Common Mistakes in Mobile App KVKK Compliance

One common mistake is requesting excessive permissions during installation. Another is assuming that operating system permissions replace KVKK explicit consent. They do not.

A third mistake is integrating SDKs without understanding their data flows. Advertising and analytics SDKs may collect identifiers, behavioral data, and transfer data abroad.

A fourth mistake is using one general privacy policy for all apps and platforms without explaining actual processing activities.

A fifth mistake is failing to distinguish functional notifications from promotional notifications.

A sixth mistake is keeping location history, user logs, inactive accounts, or support records indefinitely.

A seventh mistake is transferring data to foreign cloud providers or SDK companies without Article 9 compliance.

A final mistake is treating privacy as a legal department issue only. For mobile apps, privacy must be embedded into product design, engineering, marketing, security, and customer support.

Conclusion

KVKK compliance for mobile applications and digital platforms requires a product-focused and technically informed legal approach. Mobile apps and platforms process personal data through account systems, permissions, SDKs, cookies, analytics tools, advertising networks, payment systems, customer support channels, cloud infrastructure, and algorithmic features. Each of these processing activities must be lawful, transparent, limited, proportionate, secure, and properly documented.

The most important compliance areas include privacy notices, explicit consent, app permissions, SDK governance, tracking technologies, location data, push notifications, user-generated content, special category data, cross-border transfers, data security, breach response, retention, user rights, and VERBIS registration.

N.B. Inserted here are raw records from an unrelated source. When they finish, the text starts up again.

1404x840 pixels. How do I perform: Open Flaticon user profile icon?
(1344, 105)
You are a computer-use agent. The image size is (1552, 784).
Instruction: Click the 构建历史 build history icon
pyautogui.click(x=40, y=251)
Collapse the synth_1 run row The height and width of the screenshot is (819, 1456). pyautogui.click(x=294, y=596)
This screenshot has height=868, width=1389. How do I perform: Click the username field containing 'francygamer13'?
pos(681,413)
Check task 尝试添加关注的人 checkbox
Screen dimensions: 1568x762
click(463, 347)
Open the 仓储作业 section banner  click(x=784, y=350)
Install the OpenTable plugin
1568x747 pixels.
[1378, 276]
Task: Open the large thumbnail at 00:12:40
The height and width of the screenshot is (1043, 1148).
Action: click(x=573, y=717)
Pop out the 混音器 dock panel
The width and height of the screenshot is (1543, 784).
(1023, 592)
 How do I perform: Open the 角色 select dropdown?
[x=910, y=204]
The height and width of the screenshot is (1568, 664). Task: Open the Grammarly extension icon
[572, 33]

The 2024 amendments to KVKK Article 9 make international data transfers especially important for digital platforms because many apps rely on foreign cloud systems, analytics tools, advertising SDKs, and global service providers. These transfers must be mapped and supported by adequacy decisions, standard contracts, binding corporate rules, or other lawful mechanisms where required.

A compliant mobile app is not created by uploading a privacy policy at the end of development. Compliance must be built into design decisions, permissions, data flows, consent screens, vendor selection, database architecture, security controls, and user settings. Companies that take this approach reduce regulatory risk, strengthen user trust, improve cybersecurity, and build more sustainable digital services in Turkey.